I’ll leave you with this link to find out more on what you can do at Bishan-Ang Mo Kio Park.


3) Changi Village – Coastal Park Connector – East Coast Park

Seaside – and sights of aeroplanes are all yours the further you go along this trail.

Think of it as one great length – starting from the Eastern-most sweet spot that’s Changi Village (home to one of Singapore’s oldest coasts). Have a meal at Changi Village’s giant Hawker Centre before you set off – food is cheap and the view opens up to scenic grassland. Spot aeroplanes flying low preparing to land at nearby Changi Airport. Then take your young ones over the short bridge connecting Changi Village to Changi Beach Park – this 3.3km-long linear park has stretches of pristine white beach dotted with coconut palms, barbeque pits, park benches and shelters. It is also a popular picnic ground for families over weekends. Bike shops lay scattered around – so do shared bikes. I assume you do have your own bikes, but it’s always nice to have backups, right?

Enter Coast Park Connector, where you can enjoy views and glimpses of beaches as you cycle from Changi Beach Park. This 8km-long route along Nicoll Drive Road gives you scenic views – wild vegetation of casuarinas trees and wild grass on one side, and Changi Airport’s aviation runway on the other.  So occupy yourself with spotting low-flying planes that appear at first like stars, then growing specks in the sky as they prepare to enter the airport. This will be the longest stretch you have to cycle without civilization save the occasional passing cyclist. The last time it rained there, I holed up with a friend at one of the rare shelters along the way. To be prepared, bring hoodies along. You never know when the skies decide to play their “water-prank”…

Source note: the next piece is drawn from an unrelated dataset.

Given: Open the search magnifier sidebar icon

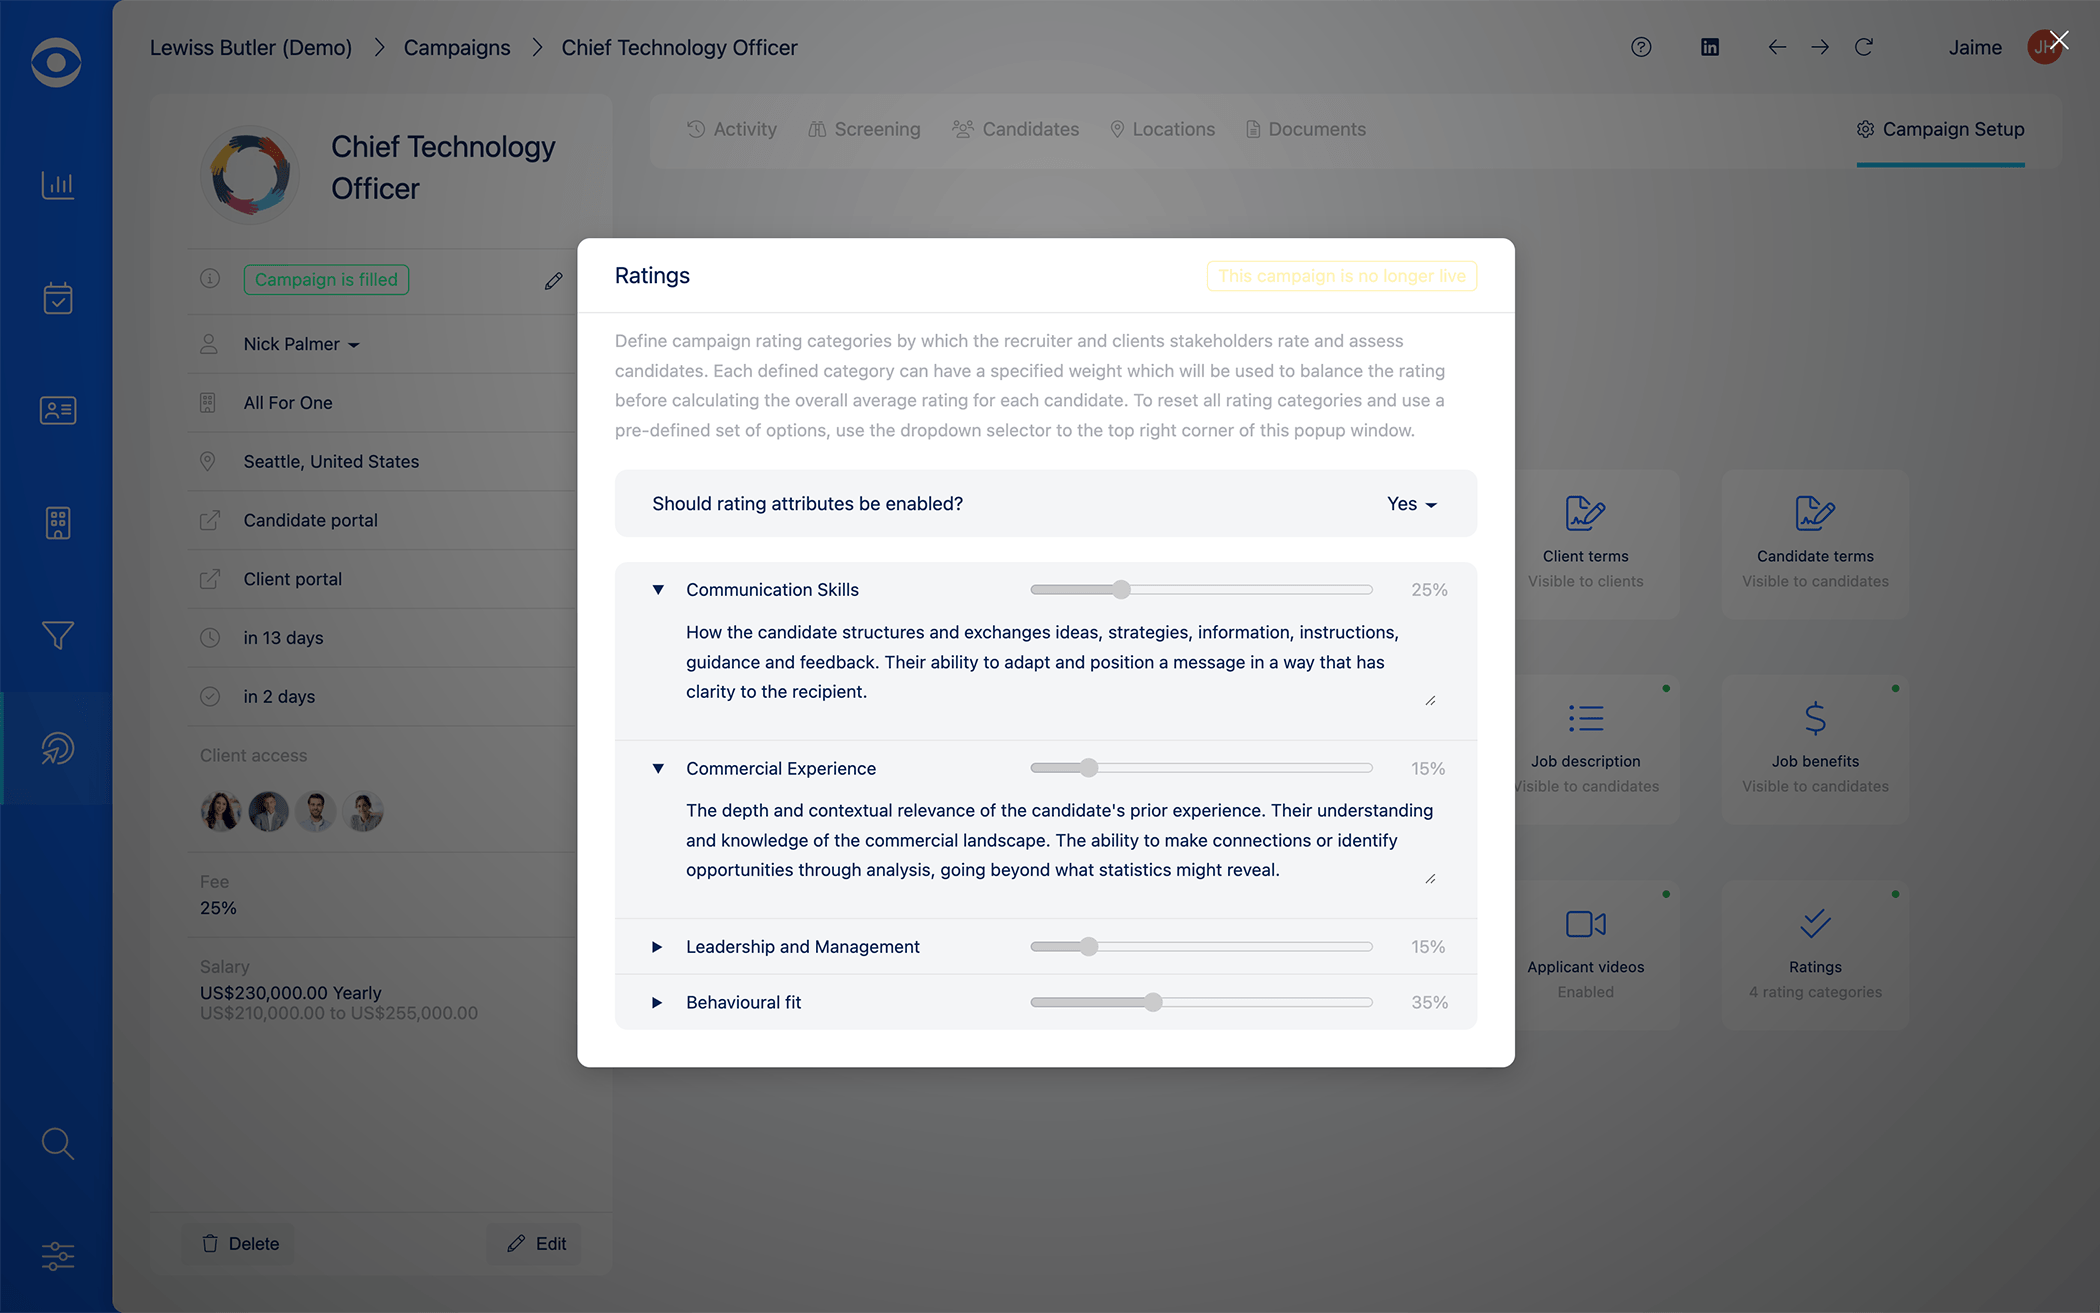Looking at the screenshot, I should coord(57,1143).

Lastly, East Coast Park! It’ll be redundant of me to explain what can be done here. Find out for yourself: here.


4) Tanah Merah Coast Road (TMCR) Cycling Lane 

For extra safety, the TMCR cycling lane is marked out in thick red as a clear divide from the main road.

Tanah Merah Coast Road (TMCR) is the one and only road in Singapore to be generously equipped with a dedicated cycling lane. Vehicles are prohibited from coming onto the lane, spelling extra, boosted safety for yours kids’ fear of predatory buses. Spanning 10-km onward, the cycling lane is marked out by a thick bright red line that divides it from the main road. The lane starts out around the Tanah Merah Ferry Terminal, curves around the coastline and meanders back to Changi Coast Road, around Changi Ferry Terminal again. Be warned: lots of cyclists-enthusiasts hog the lanes, in large packs during the weekend mornings. Do take care to keep your kids close if you decide to bring your family there. After all, there are no raised barriers dividing lane from road, other than the visceral red line.

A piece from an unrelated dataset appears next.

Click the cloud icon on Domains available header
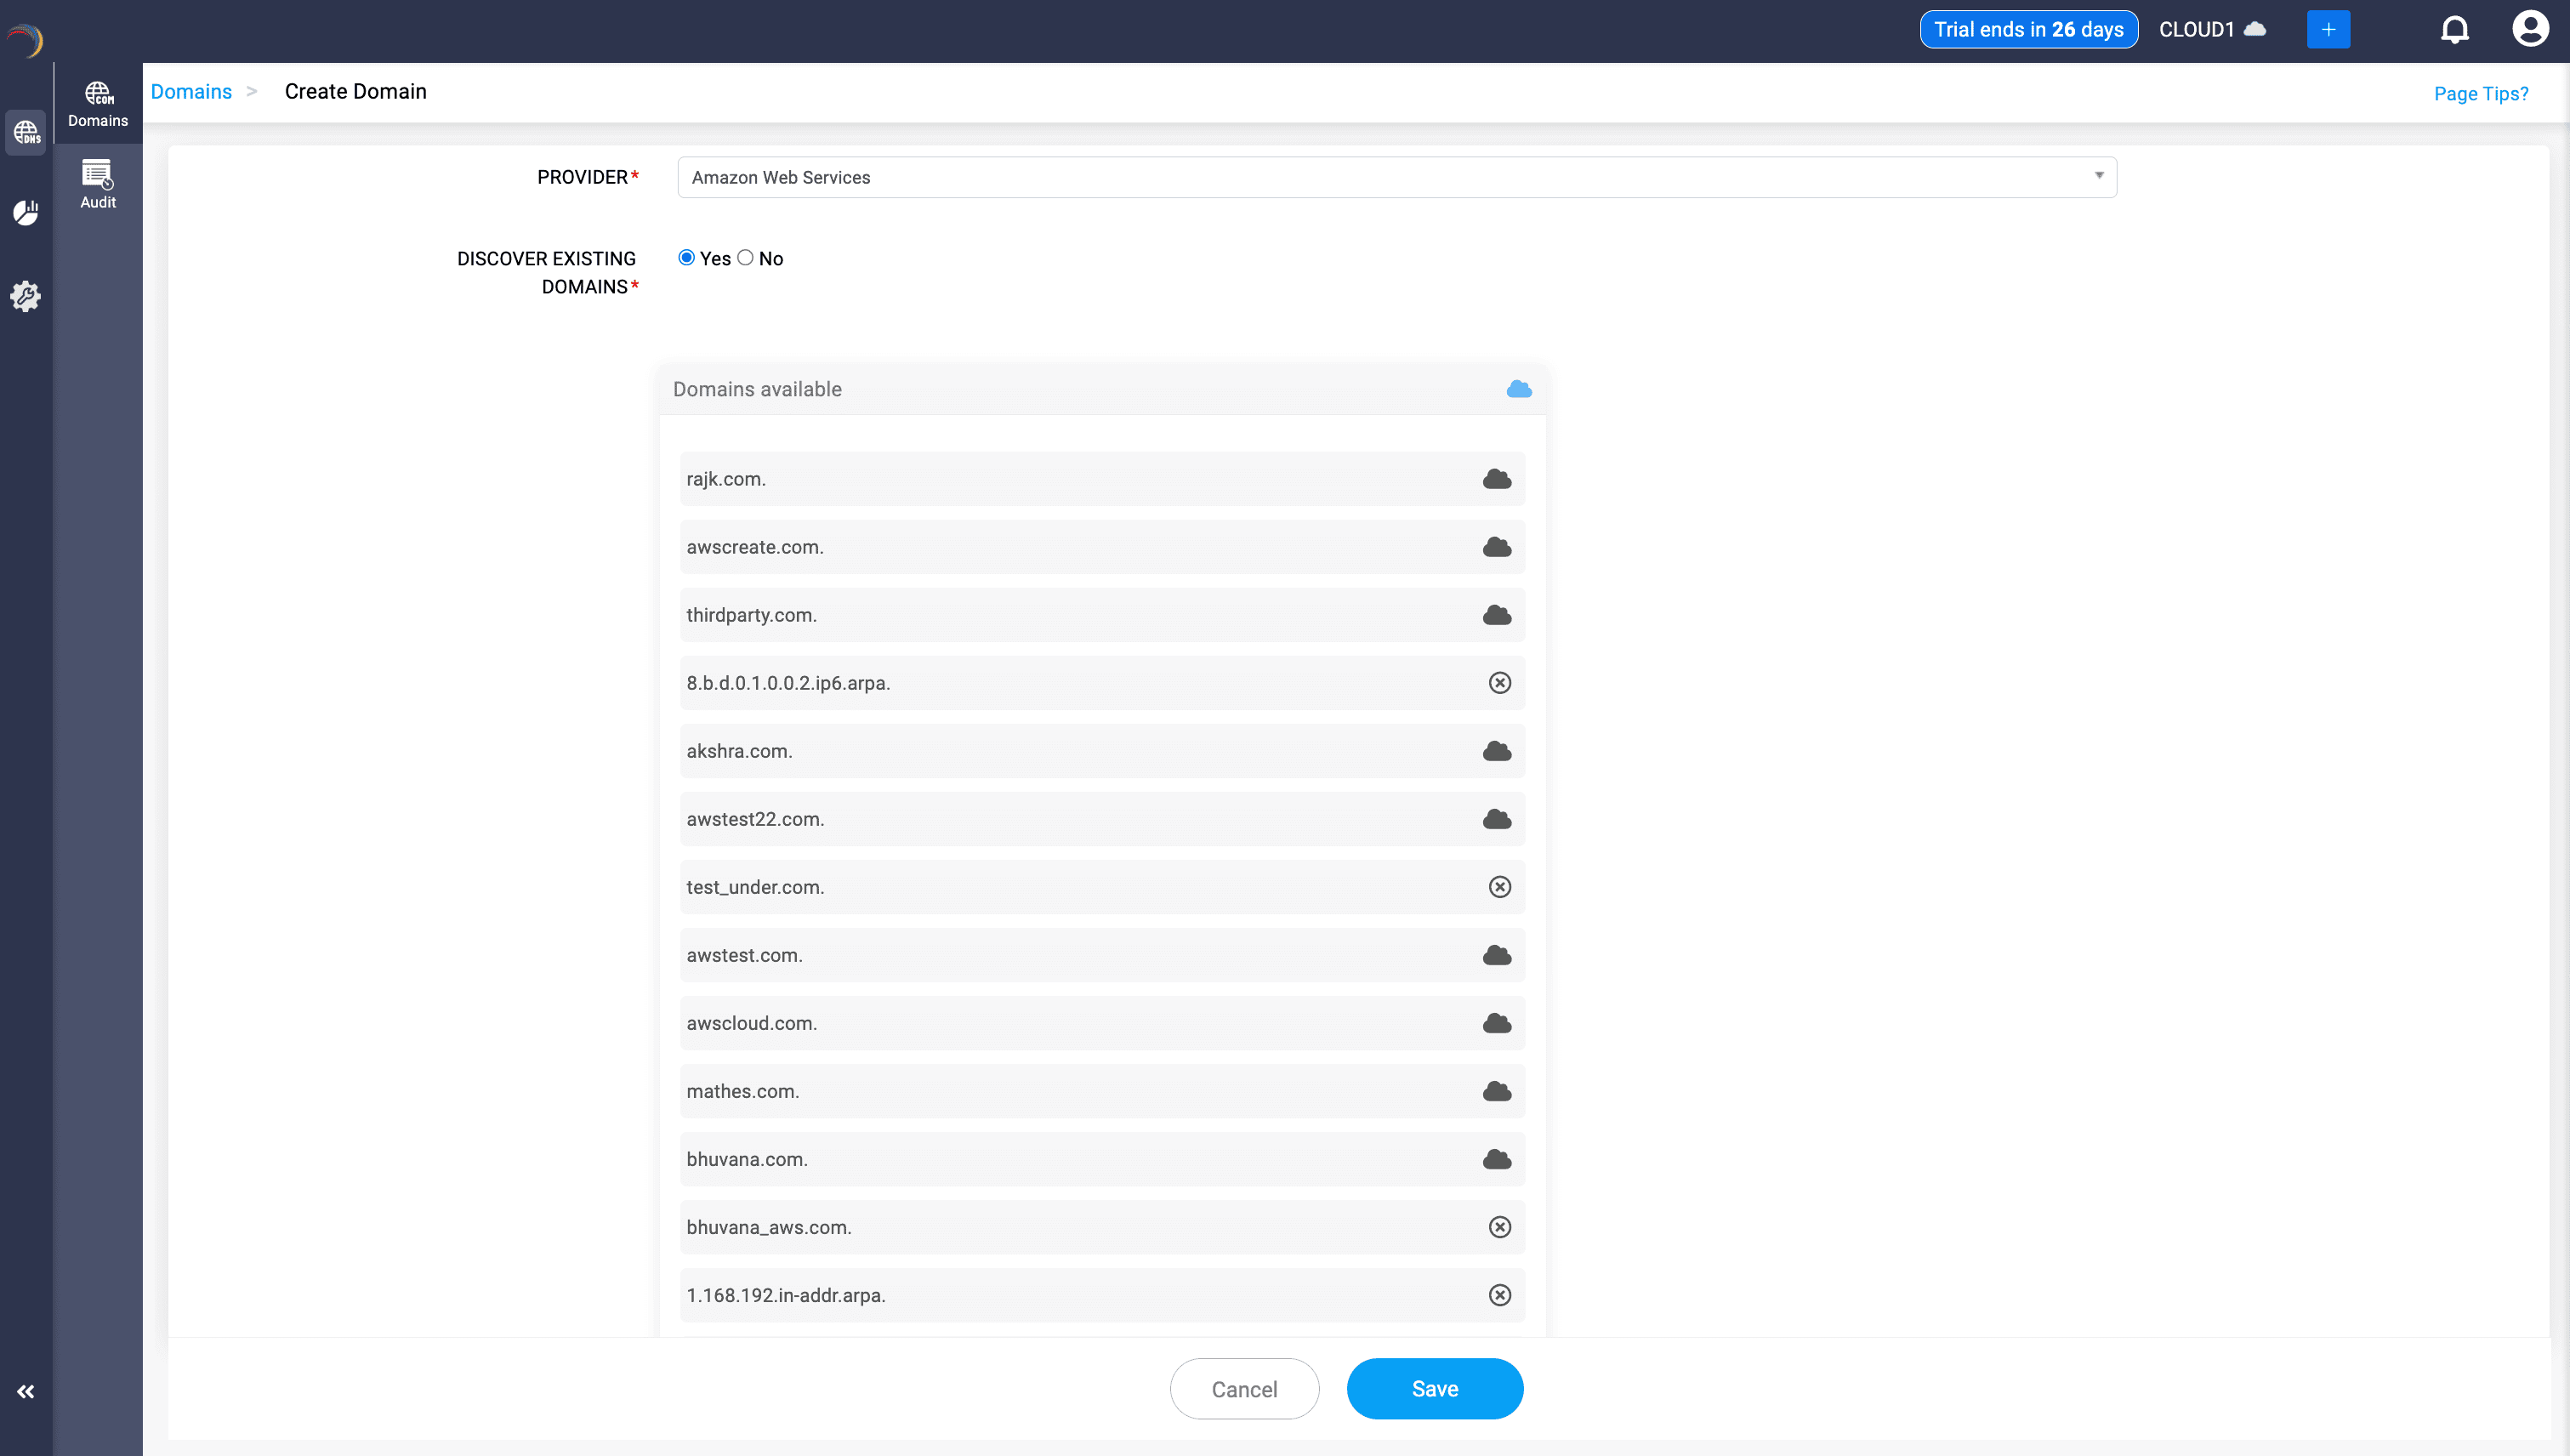The image size is (2570, 1456). (x=1518, y=389)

Read this article for an in-depth appraisal of TMCR Cycling Lane.


5) Pulau Ubin Ketam MTB Trail

Your best bet would be to rent bikes from Ubin’s many bike rental shops if you choose not to bring yours.

Hidden to the North-East of Singapore lies a rural island that has fostered its own quiet way of life, quite differently from the mainland. Enter Pulau Ubin, a 10.19 km2 (3.93 sq mi) island that carries many abandoned granite quarries. The name “Pulau Ubin” is translated from Malay, which means “Granite Island” in short. Aside from quarries, the star attraction to cyclists here is its Ketam MTB trail, a somewhat rough and rocky trail for mountain bikers.

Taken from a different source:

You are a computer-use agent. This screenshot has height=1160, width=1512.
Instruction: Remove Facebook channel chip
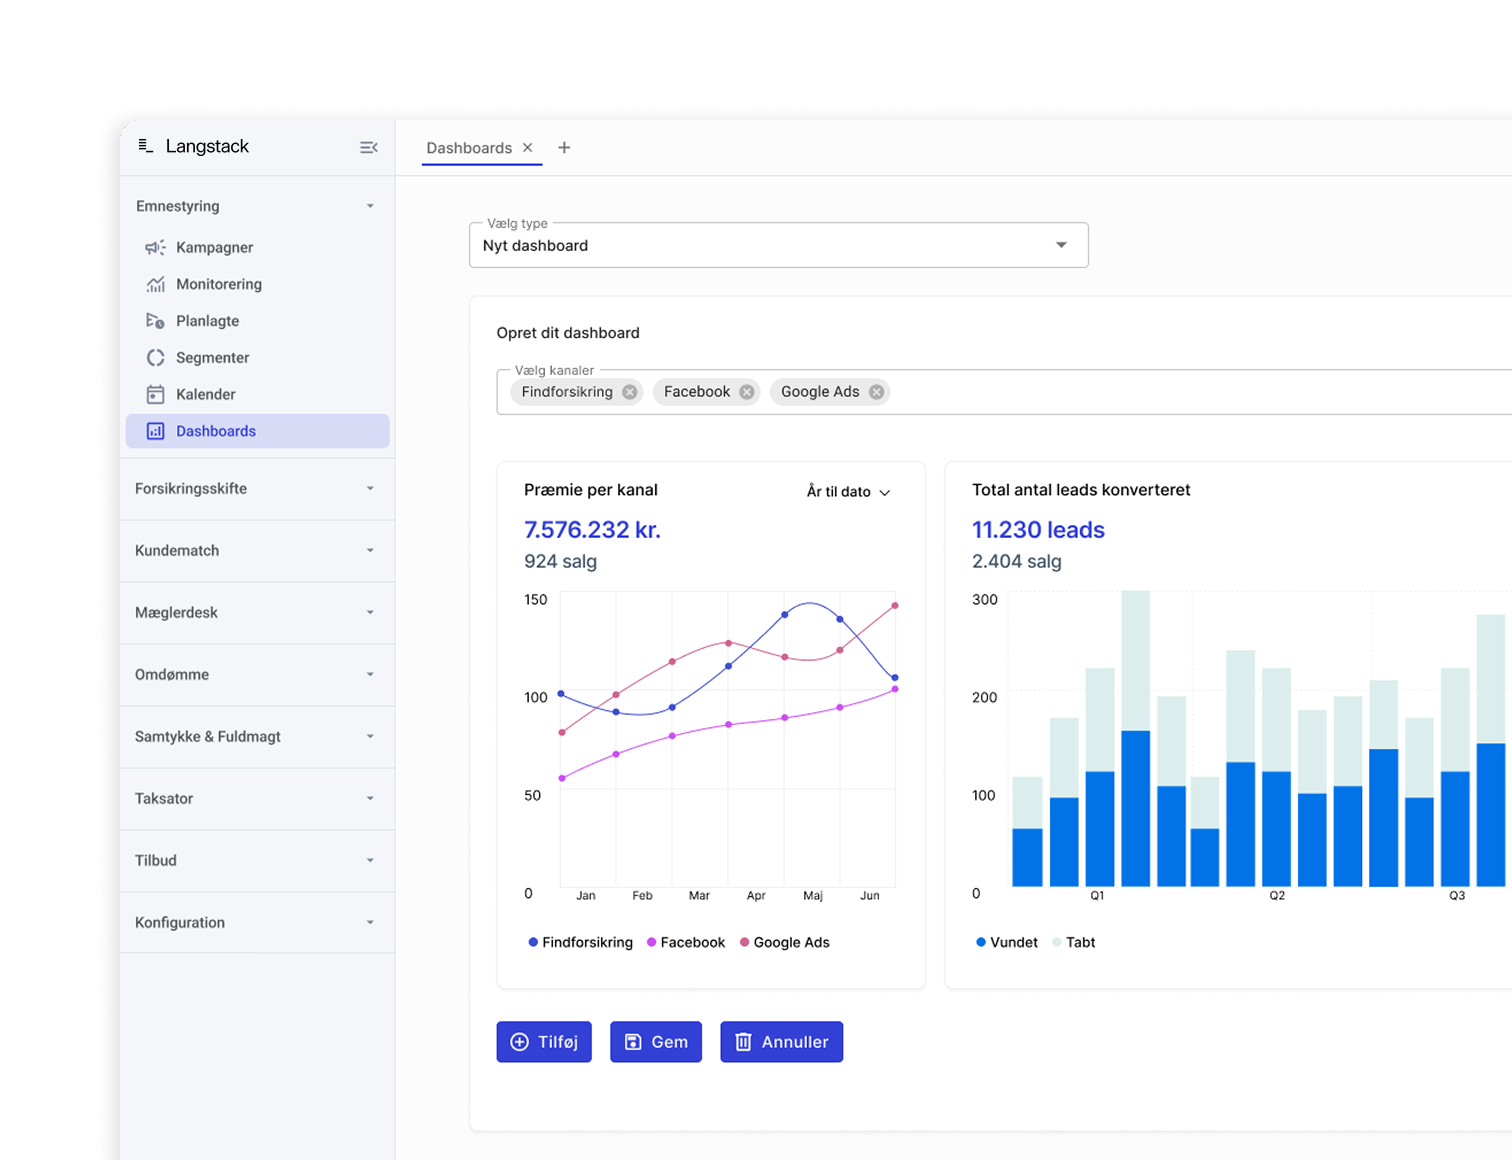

The plan is simple: pack up some sandwiches, equip plenty of water, pay $2 a person to the bumboat uncle at Changi Jetty and he’ll ferry your family across to the outbound island. Once there, gingerly alight and carry your mountain bikes over the boat to shore. Alternatively, there are several bike rental shops should you not want the hassle of bringing extra goods. Be sure to spot the kampong houses as you venture forth the rural trails!

The Ketam MTB trail itself isn’t that technical, so no fear if you’re an amateur! Be warned however, of the rockier spots – you might wish to bypass them if you are not sure of surmounting them. Get ready to coast down certain stretches at higher speed, and take in the adrenaline rush!